What of the other donkey? We meet this one in Mark 11. This animal was tied outside Jerusalem. Jesus directed the disciples to find the foal that had carried no one before. The donkey had an owner, but the Savior gave them the passwords so that the beast would be released to them.

“Now when they drew near to Jerusalem, to Bethphage and Bethany, at the Mount of Olives, Jesus sent two of his disciples and said to them, ‘Go into the village in front of you, and immediately as you enter it you will find a colt tied, on which no one has ever sat.
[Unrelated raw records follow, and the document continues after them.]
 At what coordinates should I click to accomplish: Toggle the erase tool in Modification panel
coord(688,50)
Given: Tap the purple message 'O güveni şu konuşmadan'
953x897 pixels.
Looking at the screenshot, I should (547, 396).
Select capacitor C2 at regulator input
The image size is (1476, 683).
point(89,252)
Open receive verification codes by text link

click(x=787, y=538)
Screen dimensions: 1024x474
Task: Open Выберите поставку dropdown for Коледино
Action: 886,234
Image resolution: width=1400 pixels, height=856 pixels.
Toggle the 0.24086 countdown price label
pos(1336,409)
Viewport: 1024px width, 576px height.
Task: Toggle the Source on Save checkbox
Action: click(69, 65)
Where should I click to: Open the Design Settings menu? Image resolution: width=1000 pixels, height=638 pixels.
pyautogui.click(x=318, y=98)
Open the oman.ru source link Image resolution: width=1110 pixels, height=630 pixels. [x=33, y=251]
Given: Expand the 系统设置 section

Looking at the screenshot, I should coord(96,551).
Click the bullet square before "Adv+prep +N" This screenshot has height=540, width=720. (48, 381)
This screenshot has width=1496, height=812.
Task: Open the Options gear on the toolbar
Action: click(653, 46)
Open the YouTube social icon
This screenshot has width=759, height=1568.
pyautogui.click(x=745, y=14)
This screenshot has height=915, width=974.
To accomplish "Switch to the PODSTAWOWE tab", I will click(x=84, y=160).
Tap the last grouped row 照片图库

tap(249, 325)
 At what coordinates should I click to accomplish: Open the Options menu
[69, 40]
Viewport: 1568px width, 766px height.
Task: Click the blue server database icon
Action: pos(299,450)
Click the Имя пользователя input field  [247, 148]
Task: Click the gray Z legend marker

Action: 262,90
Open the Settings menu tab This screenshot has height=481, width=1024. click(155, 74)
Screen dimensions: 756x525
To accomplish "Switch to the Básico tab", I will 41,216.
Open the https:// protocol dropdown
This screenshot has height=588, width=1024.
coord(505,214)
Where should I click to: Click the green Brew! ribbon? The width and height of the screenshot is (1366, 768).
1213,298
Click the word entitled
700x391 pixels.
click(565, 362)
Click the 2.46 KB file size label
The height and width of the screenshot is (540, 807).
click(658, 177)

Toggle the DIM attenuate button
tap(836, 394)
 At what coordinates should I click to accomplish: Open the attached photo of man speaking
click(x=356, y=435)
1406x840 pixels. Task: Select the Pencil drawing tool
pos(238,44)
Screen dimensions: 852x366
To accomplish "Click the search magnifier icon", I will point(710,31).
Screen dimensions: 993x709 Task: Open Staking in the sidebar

Untie it and bring it. If anyone says to you, “Why are you doing this?” say, “The Lord has need of it and send it back here immediately.’”And they went away and found a colt tied at a door outside in the street, and they untied it. And some of those standing there said to them, ‘What are you doing, untying the colt?’ And they told them what Jesus had said, and they let them go” (Mark 11:1-6).

“The Lord has need” was the phrase that activated the donkey for its mission. Those words were spoken and so Jesus had His vehicle and made His entrance into the City of David. This happened on what we now know as Palm Sunday, a day when the Prophet Zechariah’s message was fulfilled:

“Rejoice greatly, O daughter of Zion! Shout aloud, O daughter of Jerusalem! Behold, your king is coming to you; righteous and having salvation is he, humble and mounted on a donkey, on a colt, the foal of a donkey” (Zechariah 9:9).

This may be difficult for us to consider, but the Lord has need; He has need of us. He is all powerful and all knowing and everywhere present. These are true attributes of God. Still, He has made room for us to serve Him.

“The Lord has need.” That sentence set the donkey free. It’s what sets all of us free to be in His purpose and plan.

Foolish and Weak Things

Remember, Jesus made it clear that the last shall be first. He made friends with the sinners and the outcasts. He told us all that we must become like little children in order to see the kingdom of God (see Matthew 18:1-5).

These stories about the donkeys tell me that I really don’t need to have much going for me, worldly speaking. I can hear His call and answer His call and He will send me. In fact, the Savior seeks the ones who are seen as foolish and weak to carry Him and His Message to the corners of our streets and to the ends of the earth.

“For consider your calling, brothers: not many of you were wise according to worldly standards, not many were powerful, not many were of noble birth. But God chose what is foolish in the world to shame the wise; God chose what is weak in the world to shame the strong; God chose what is low and despised in the world, even things that are not, to bring to nothing things that are” (1 Corinthians 1:26-28).

We don’t have to be great in the world’s eyes to be useful in Heaven’s sights. We just need to be like donkeys ready and waiting to give Jesus a ride.